Acqui: Barosio (Udc), Asl si arrampica sugli specchi

"L'Asl si arrampica sugli specchi, omettendo un fatto grave, cioè che siano rimasti solo quattro chirurghi sette giorni su sette, con il chirurgo reperibile che deve arrivare in venti minuti". Alessio Barosio, candidato sindaco di Acqui Terme per l'Udc, torna a parlare così dell'ospedale locale dopo la presa di posizione dell'Asl di Alessandria. "Così come è oggi il reparto di chirurgia di Acqui è impossibilitato a funzionare in autonomia e ad assicurare per legge i turni", sottolinea Barosio, secondo cui "la soluzione dell'Asl è una toppa peggio del buco". "Lucchini si dimentica che è ancora sindaco e avrebbe dovuto convocare il direttore sanitario e difendere i nostri diritti alla vita invece di portare sotto il tappeto due problemi concreti sulla pelle degli acquesi - aggiunge Barosio -. Il primo: il declino dell'Ospedale di Acqui Terme che non è una città qualunque e non può continuare ad essere così trattata.

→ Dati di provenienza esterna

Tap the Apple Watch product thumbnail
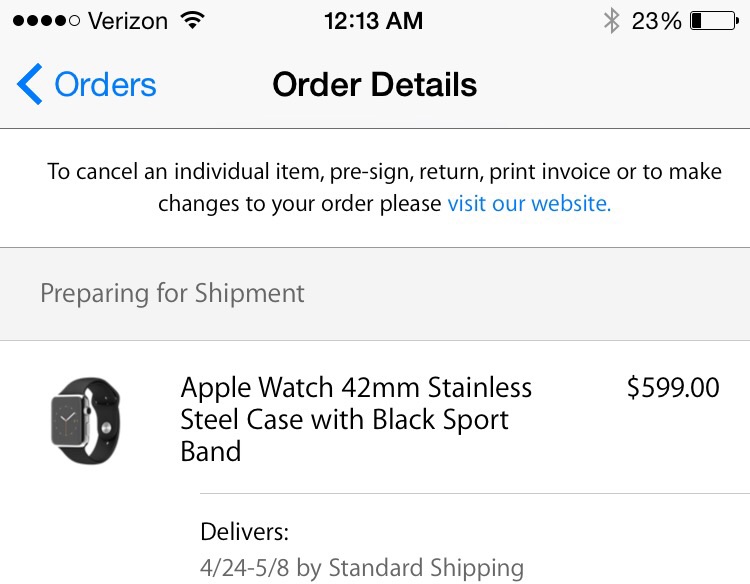Screen dimensions: 750x584 [x=86, y=420]
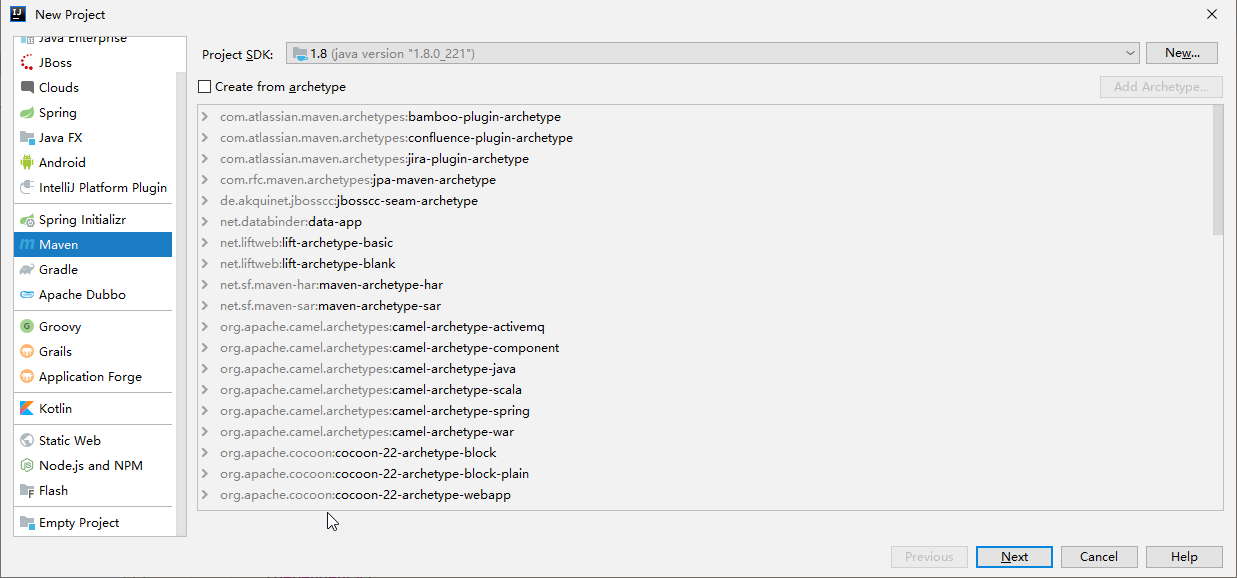
Task: Click the Next button
Action: (1014, 557)
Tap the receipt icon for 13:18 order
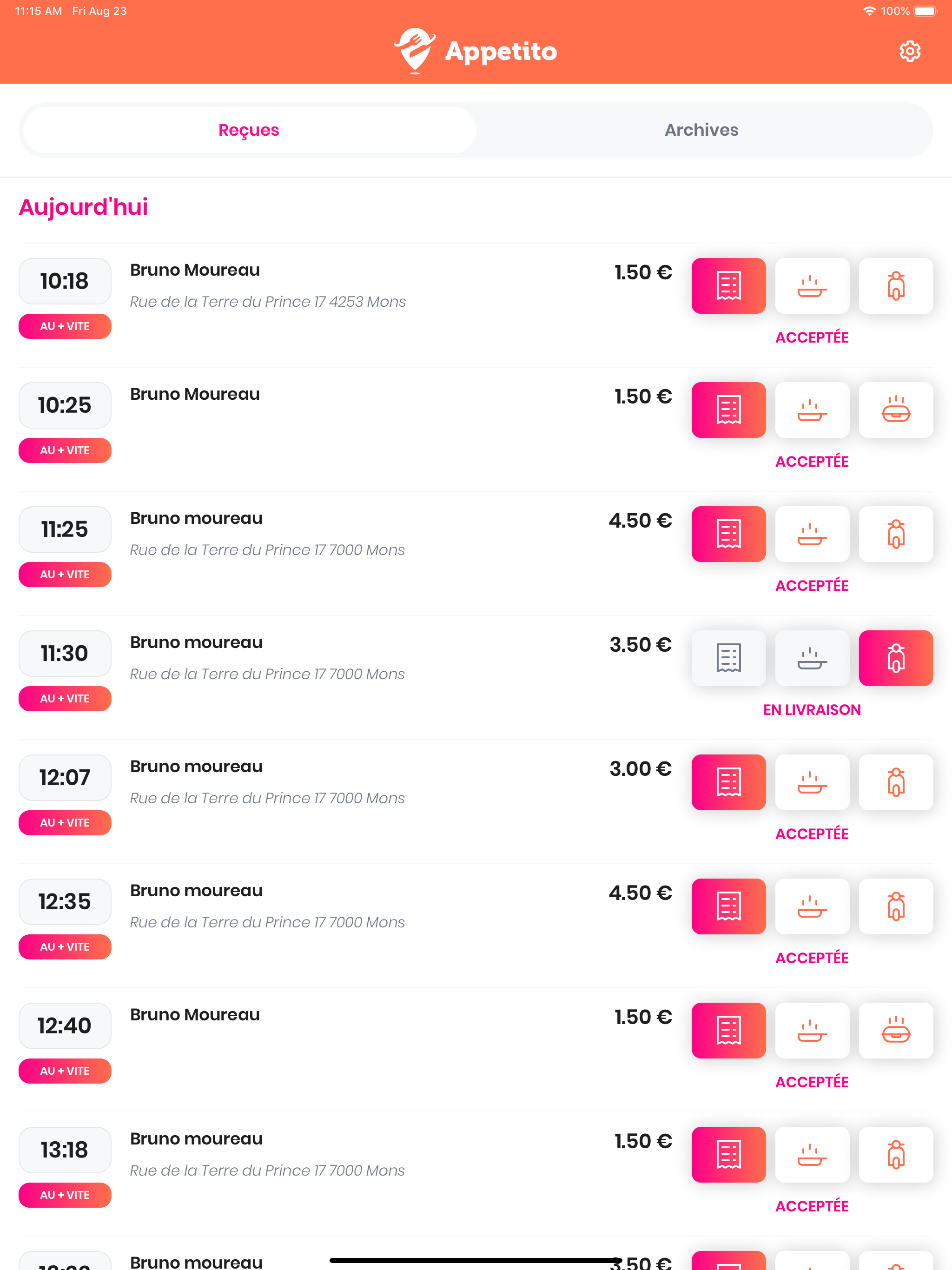 tap(728, 1154)
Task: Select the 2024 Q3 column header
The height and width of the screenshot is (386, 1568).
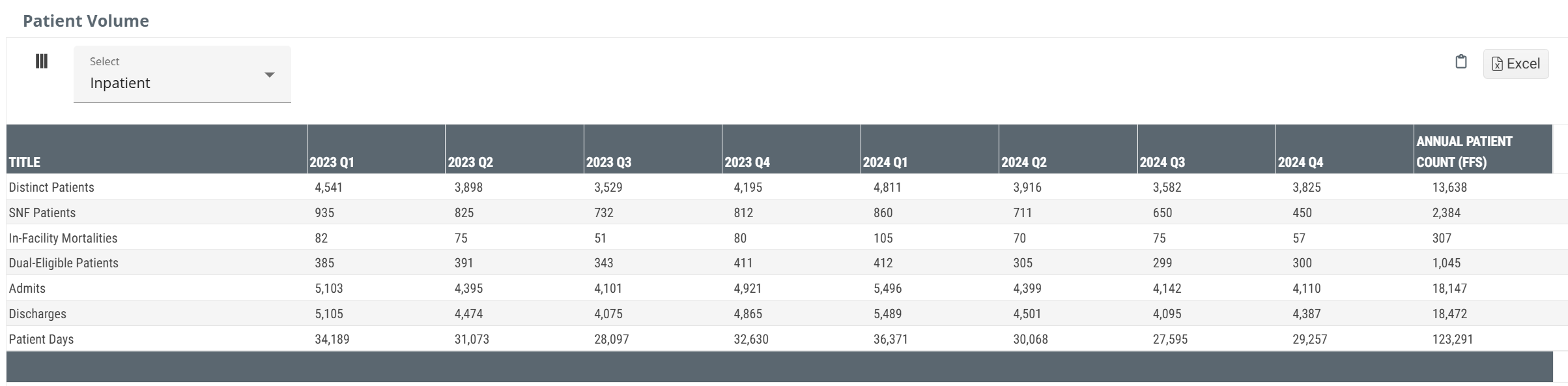Action: click(x=1162, y=162)
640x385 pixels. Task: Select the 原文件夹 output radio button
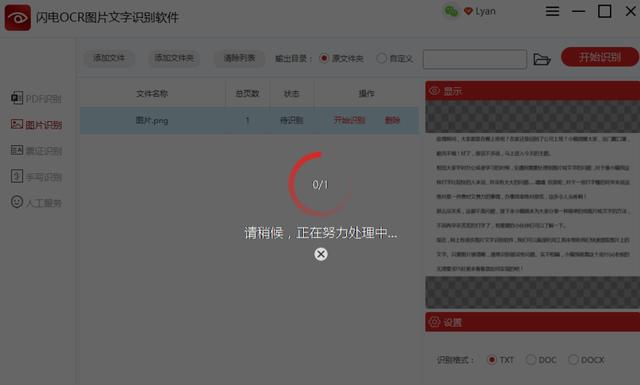pos(324,58)
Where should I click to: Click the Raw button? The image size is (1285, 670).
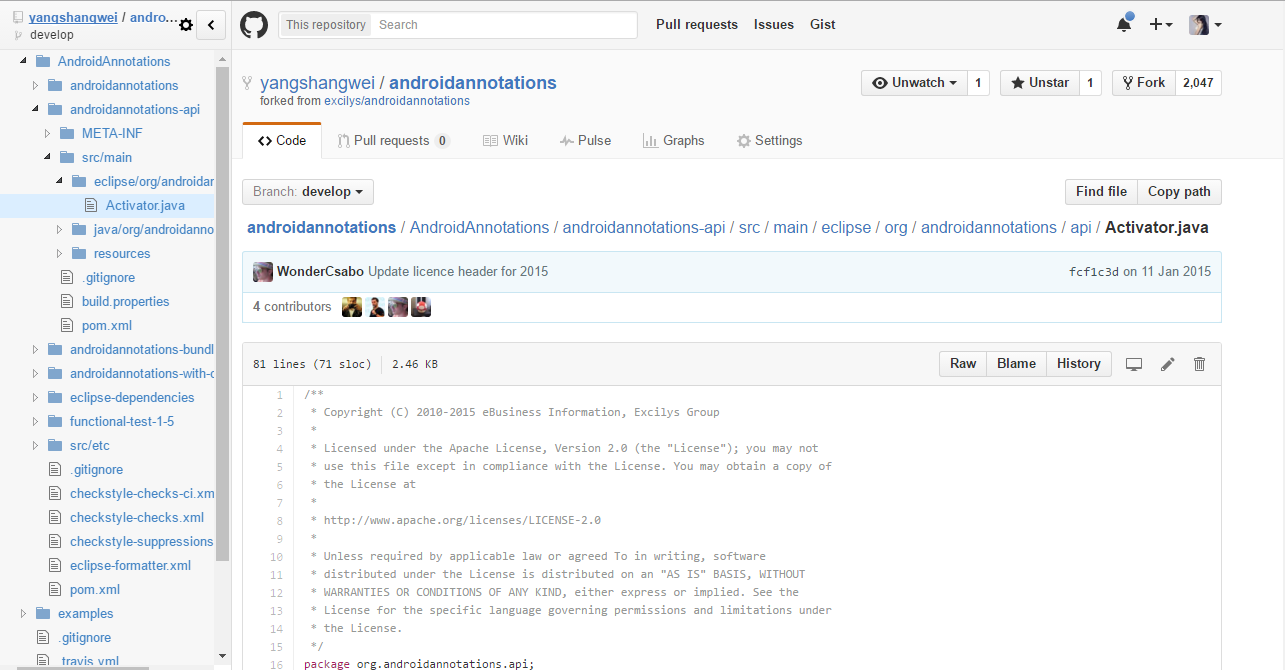[x=963, y=364]
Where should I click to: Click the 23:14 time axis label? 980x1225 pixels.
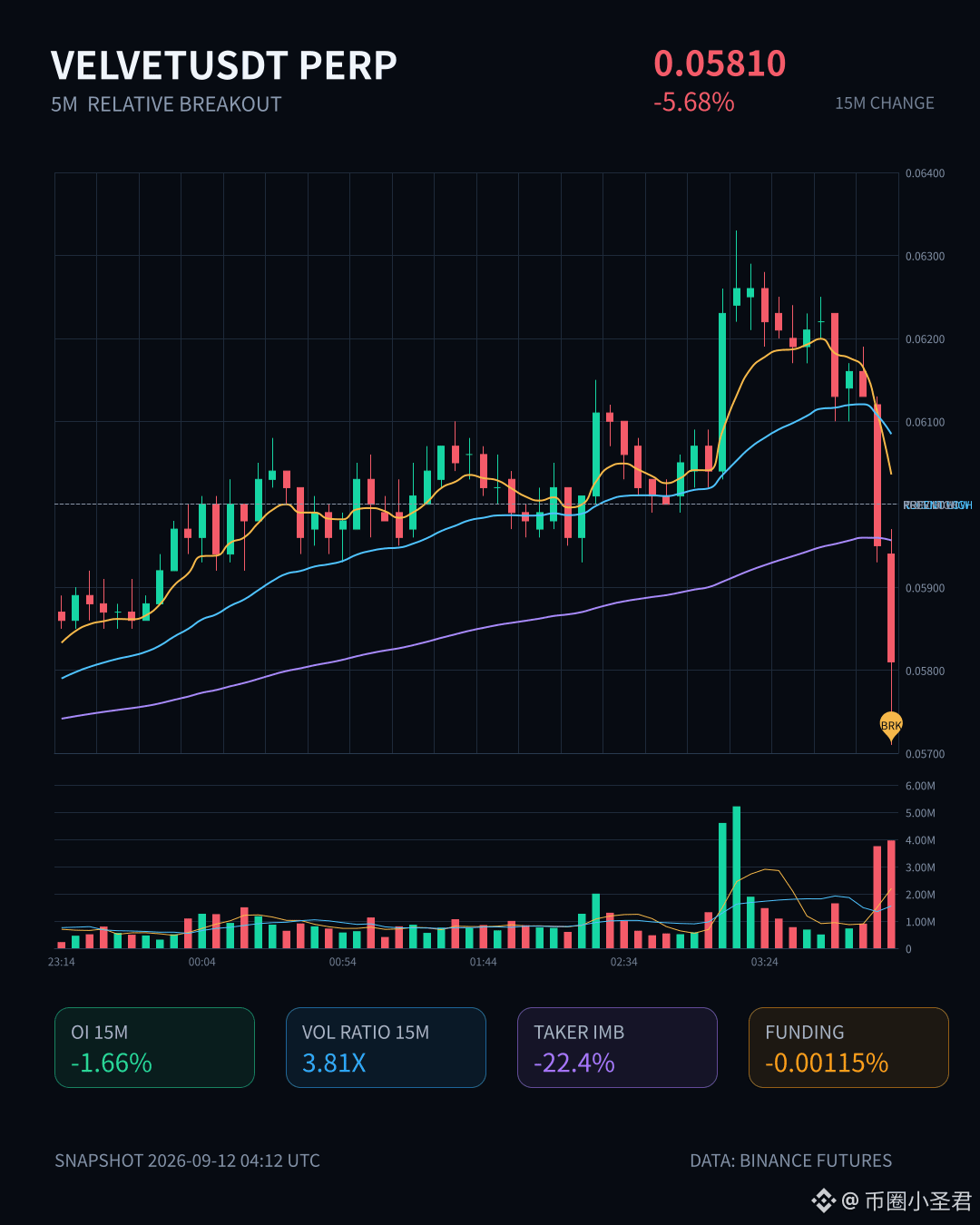62,962
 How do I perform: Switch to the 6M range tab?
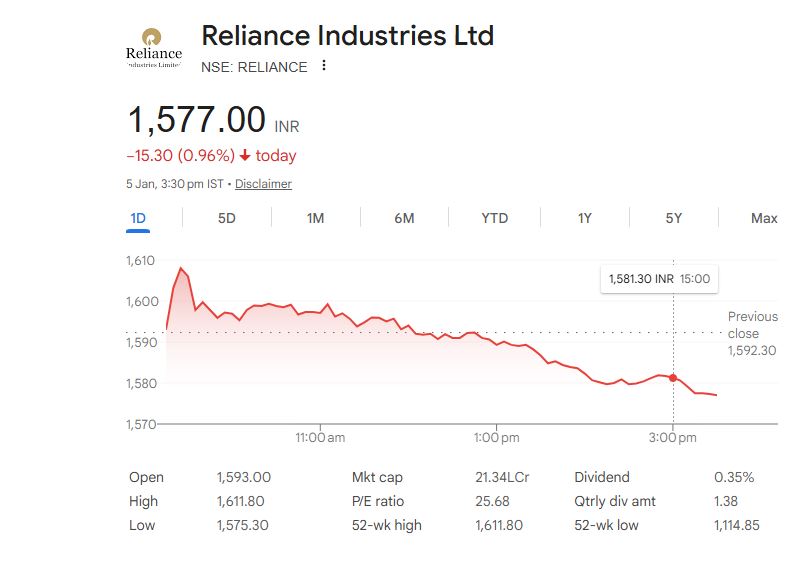click(404, 218)
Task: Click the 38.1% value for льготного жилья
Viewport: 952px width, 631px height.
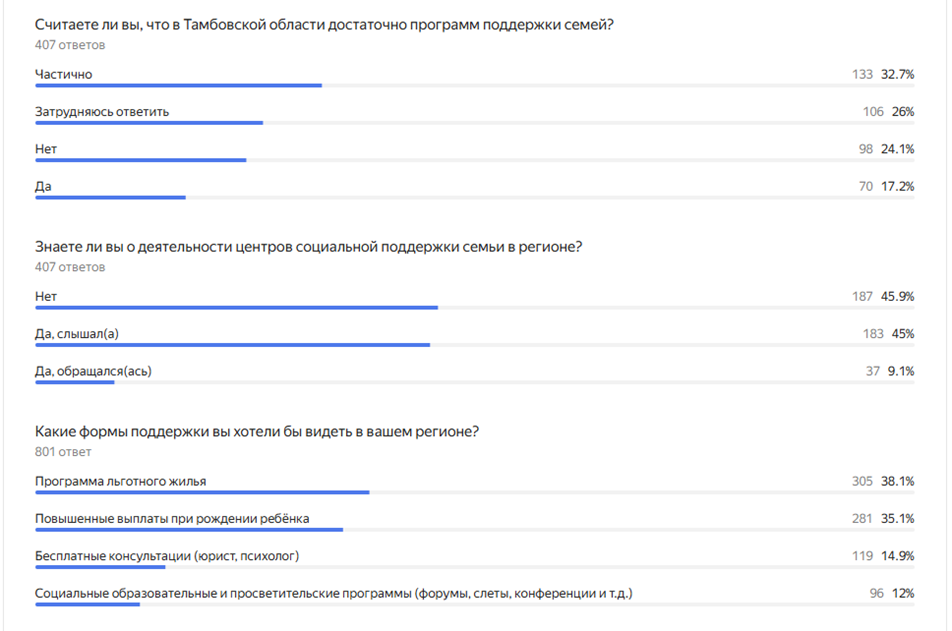Action: (898, 481)
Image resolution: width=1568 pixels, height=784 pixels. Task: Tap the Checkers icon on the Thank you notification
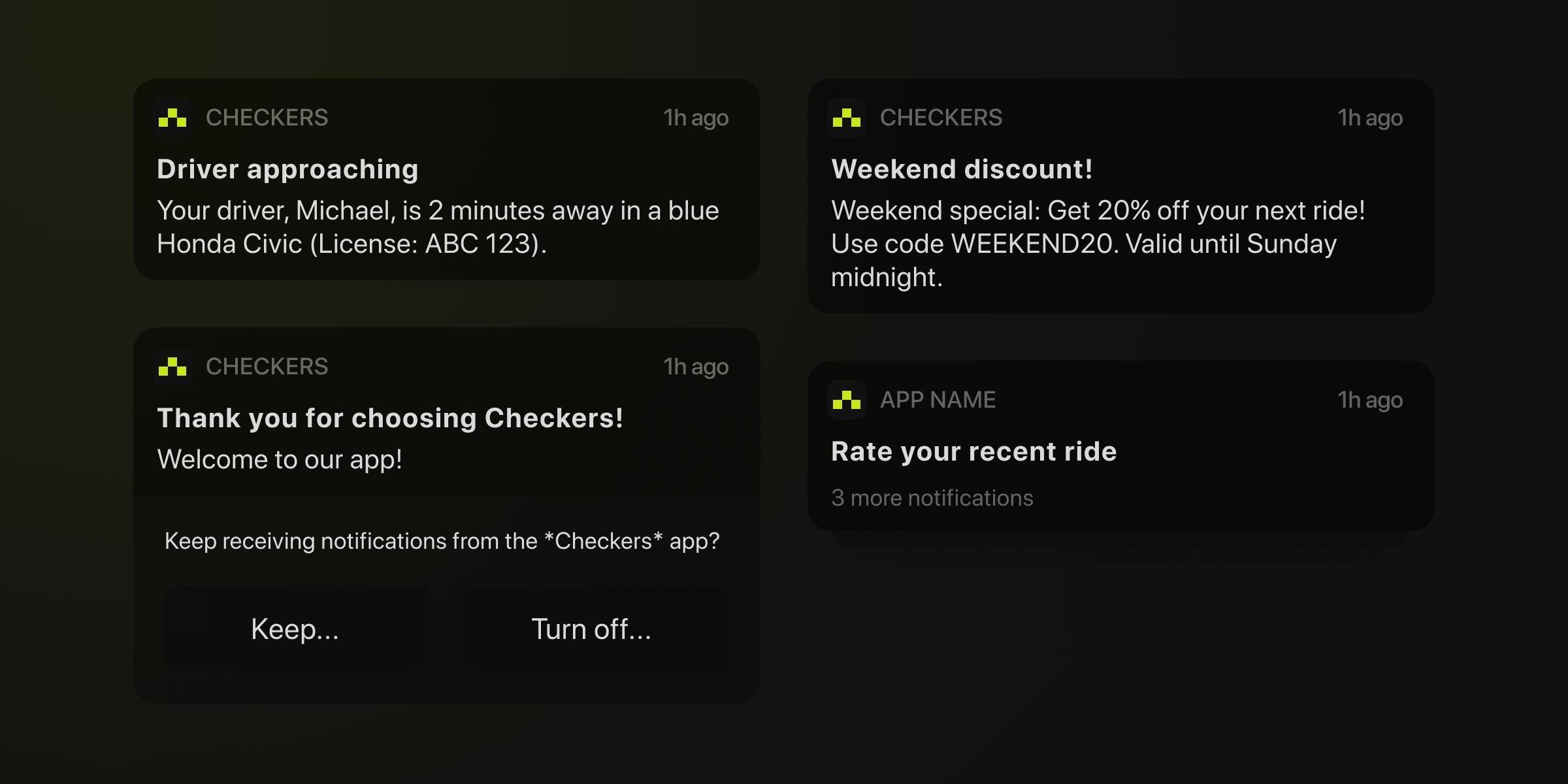click(x=172, y=367)
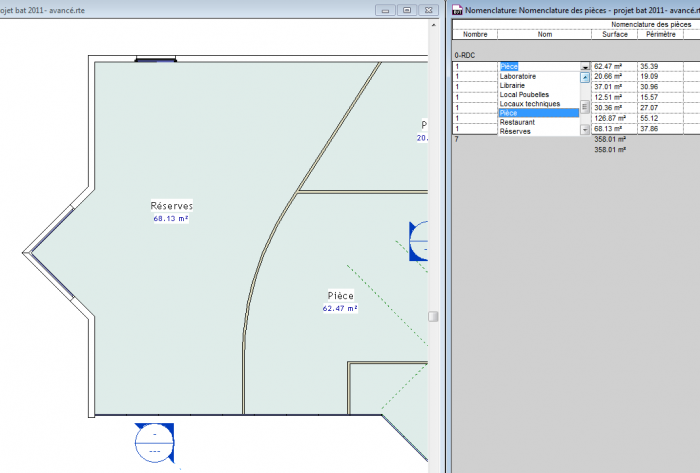Viewport: 700px width, 473px height.
Task: Select the window in the top wall
Action: (157, 60)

E' la stazione turistico termale più importante del Nord Ovest con riconoscimenti medico scientifici a cura dell'Istituto Superiore di Sanità. Il secondo problema ancora più concreto e che riguarda ogni famiglia Acquese è che non è stato mai adottato un provvedimento per agevolare il trasporto dei pazienti e dei familiari a costi zero da Acqui Terme a Casale Monferrato, a Tortona, a Novi Ligure. "L'Asl e il Comune di Acqui hanno previsto in bilancio zero euro regalando così alle famiglie già in crisi un costo in più - conclude l'esponente Udc -. Si trovano 8,2 milioni per reti inutili per i cinghiali e non si pensa di dare in servizio agli Acquesi per andare a curarsi lontano da casa. Questo è un fatto, un fatto grave non è propaganda elettorale".